C’est au Français Jean-François Champollion* que revient tout le génie de la découverte. Entre 1821 et 1822, il résout le problème ; d’abord, démontrant que sous ses trois aspects (hiéroglyphique, hiératique, démotique), l’écriture* égyptienne est une, il établit que, dans la première forme (de même que dans la troisième), il doit exister des signes à valeur phonétique. D’autre part, lorsqu’il compte les signes hiéroglyphiques de la pierre, il s’aperçoit qu’ils sont plus nombreux que les mots du texte grec parallèle : c’est donc que chaque signe ne représente pas une idée ou un mot. Ces principes reconnus, Champollion en vient au déchiffrement des cartouches de Rosette, aidé par la copie d’un texte de Philae comportant deux cartouches (le premier analogue à l’un de ceux qui étaient sculptés sur la pierre) et une dédicace en grec à Ptolémée et Cléopâtre. Le cartouche commun devant se lire Ptolmis, l’autre Kliopatra, cinq lettres devaient être communes aux deux noms : p, t, l, o, i ; cinq signes identiques se retrouvaient en effet à la place attendue dans les deux noms ; par contre, s et m ne figurent pas dans le nom de la reine, k, a, r, dans celui du roi. Conclusion : il existait bien des signes de nature uniquement phonétique. En quelques semaines, Champollion, à l’aide de ces rudiments, lit 79 noms de Ptolémées et de Césars dans la Description de l’Égypte ; le 27 septembre 1822, dans une Lettre à M. Dacier, il annonce officiellement qu’il lit les cartouches hiéroglyphiques. Seconde étape révélatrice : travaillant sans relâche sur des textes plus anciens, Champollion comprend que, à l’époque pharaonique, l’écriture combinait des signes phonétiques et des signes-images. Son Précis du système hiéroglyphique (1824) démontre qu’il sait désormais lire la langue égyptienne de toute époque. Il établit la liaison avec le copte, déchiffre fiévreusement des textes entiers. Sa Grammaire égyptienne, son Dictionnaire hiéroglyphique, les Monuments de l’Égypte et de la Nubie (établis avec l’Italien Ippolito Rosellini [1800-1843]) consacrent la nouvelle science. Le jeune savant français donne ainsi véritablement naissance à l’égyptologie, à ce moment encore vaste champ vierge d’études.

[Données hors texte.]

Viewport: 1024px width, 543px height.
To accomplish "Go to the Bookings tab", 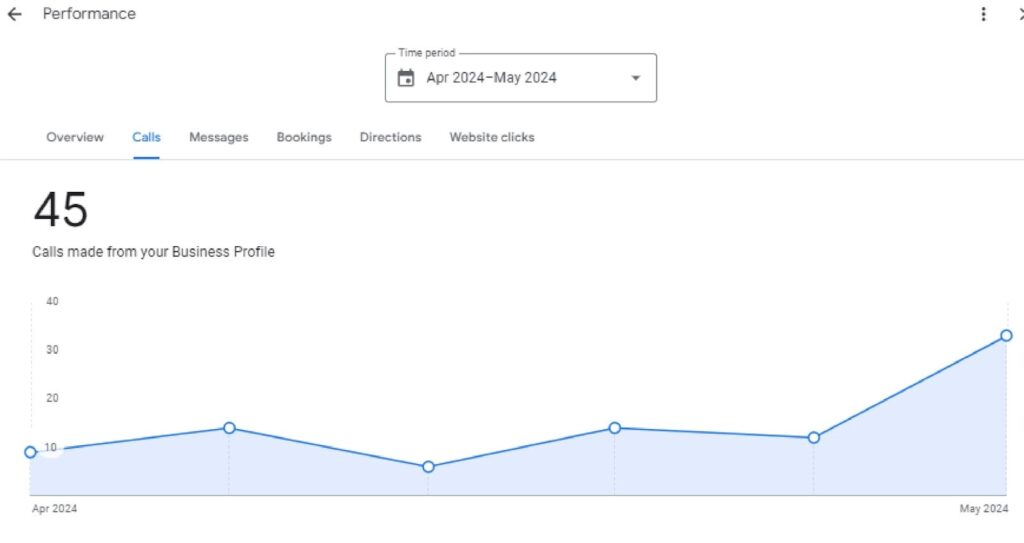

Viennent les temps héroïques des premières missions de fouilles et des premières publications de textes : illustrés, notamment, par les Français Emmanuel de Rougé (1811-1872), Joseph Chabas (1817-1882), Auguste Mariette (1821-1881), Gaston Maspéro (1846-1916), les Allemands Karl Richard Lepsius (1810-1884), Heinrich Karl Brugsch (1827-1894), les Anglais Samuel Birch (1813-1885), Charles Wycliffe Goodwin, sir W. M. Flinders Petrie (1853-1942), etc. Mais un danger menace la jeune science : en effet, parallèlement aux missions officielles (qui alors emportaient dans leur pays d’origine les résultats de leurs fouilles) s’exerçait une activité privée, peu avouable, laissant le champ libre à des aventuriers ou collectionneurs avides qui dépouillaient sans vergogne l’antique patrimoine. Nombre des objets ainsi découverts ou vendus constituèrent le noyau des principaux musées d’Europe. Il fallait mettre fin à cette « hémorragie » nuisible à la science et, pour l’Égypte, perte nationale. En 1857, le khédive Sa‘īd Pacha institue le Service des antiquités, dont la direction sera, pendant plus d’un siècle, toujours confiée à un Français (en hommage de reconnaissance) : Mariette d’abord, puis Maspéro (1881) ; il sera chargé de veiller à la sauvegarde des trésors d’Égypte, d’assurer leur conservation, de les faire connaître, grâce à une exploitation méthodique et complète des sites et à une publication intégrale. Peu de temps après s’ouvre également sous la direction de Mariette, le musée de Boulaq, qui plus tard sera transféré au centre du Caire et deviendra vite l’un des plus riches musées du monde.